The city will consist of an area of East Baton Rouge Parish, which is run by a blended government that oversees both Baton Rouge and the broader parish. It also carves out a largely white and more affluent section of the parish, southeast of Baton Rouge.

The ruling signaled victory for a campaign that had endured since 2012 and was built on frustrations about schools, crime, infrastructure and the resources devoted to that part of the parish.


Critics also said that the grievances were masking other motivations, describing the effort as an example of a wealthy white community trying to distance itself from the Black and poorer residents in Baton Rouge. Some were disappointed that the challenge was now exhausted and believed that parish residents who live outside St. George but would feel its impact should have had more of a say.


The drive to establish St. George was started by residents who wanted to form their own school district because of concerns that East Baton Rouge Parish schools were troubled and underperforming.

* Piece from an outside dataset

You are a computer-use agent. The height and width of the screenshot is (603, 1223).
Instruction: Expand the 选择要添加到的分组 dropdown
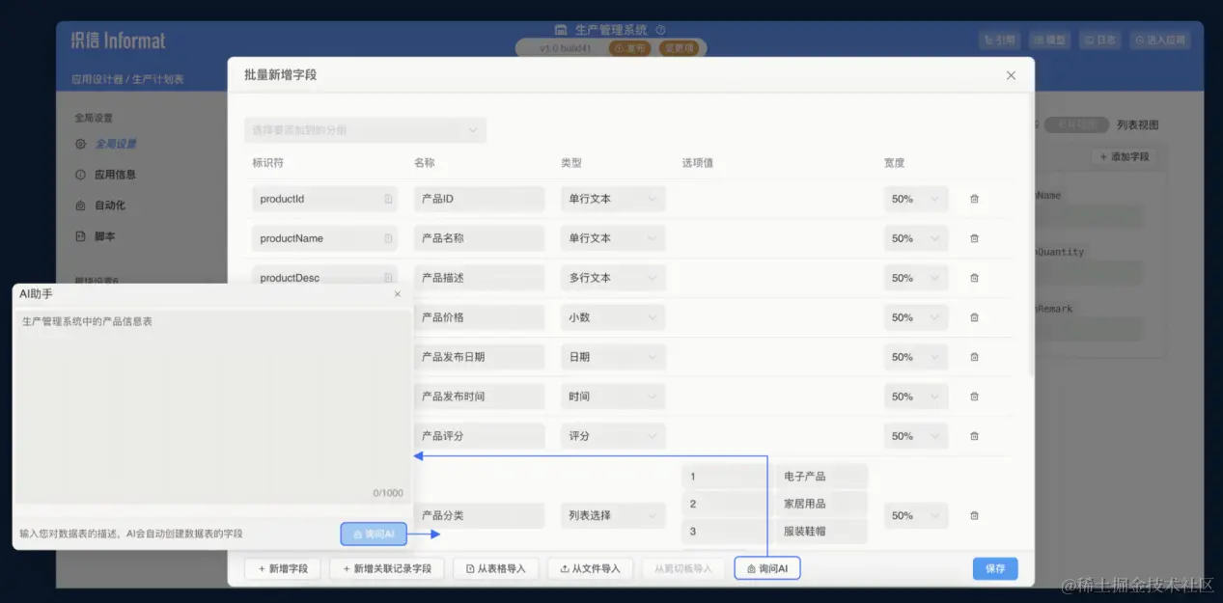point(365,130)
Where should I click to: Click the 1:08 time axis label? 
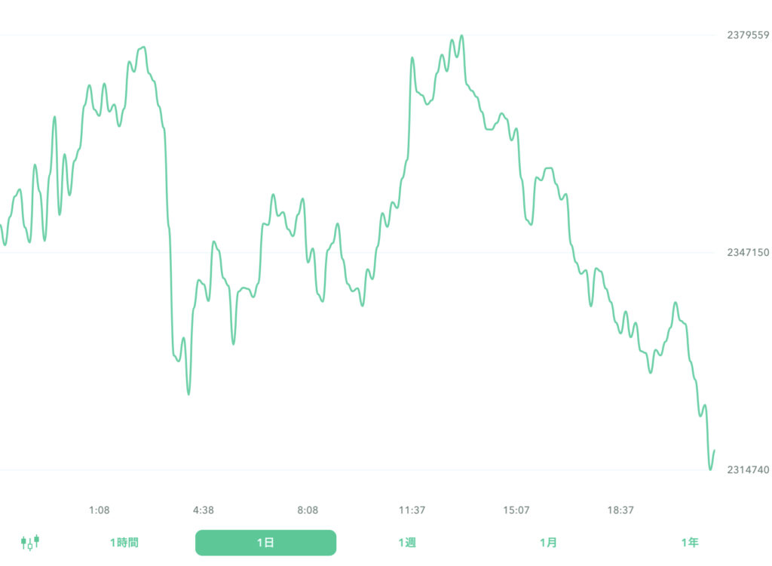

When their first bid failed to get enough votes in the State Legislature, organizers were told they might have a better standing with a city of their own. So, in 2015, they sketched out an area of 85 square miles and 107,000 residents that would form the new city. But they did not gather enough signatures for the proposal to advance to a vote.

Several years later, they shaved the area down to include 60 square miles and 86,000 people, and collected enough signatures for a ballot initiative in 2019. The measure won 54 percent of the vote. {snip}


Justice William J. Crain, the author of the majority opinion, also pushed back on the assertion that the new city would contribute to the deterioration of Baton Rouge, the parish seat with just over 220,000 residents. He wrote that the population of St. George was growing as Baton Rouge’s declined, and a flourishing St. George might stanch an migration to surrounding parishes with “more shared interests, including more desirable school districts.”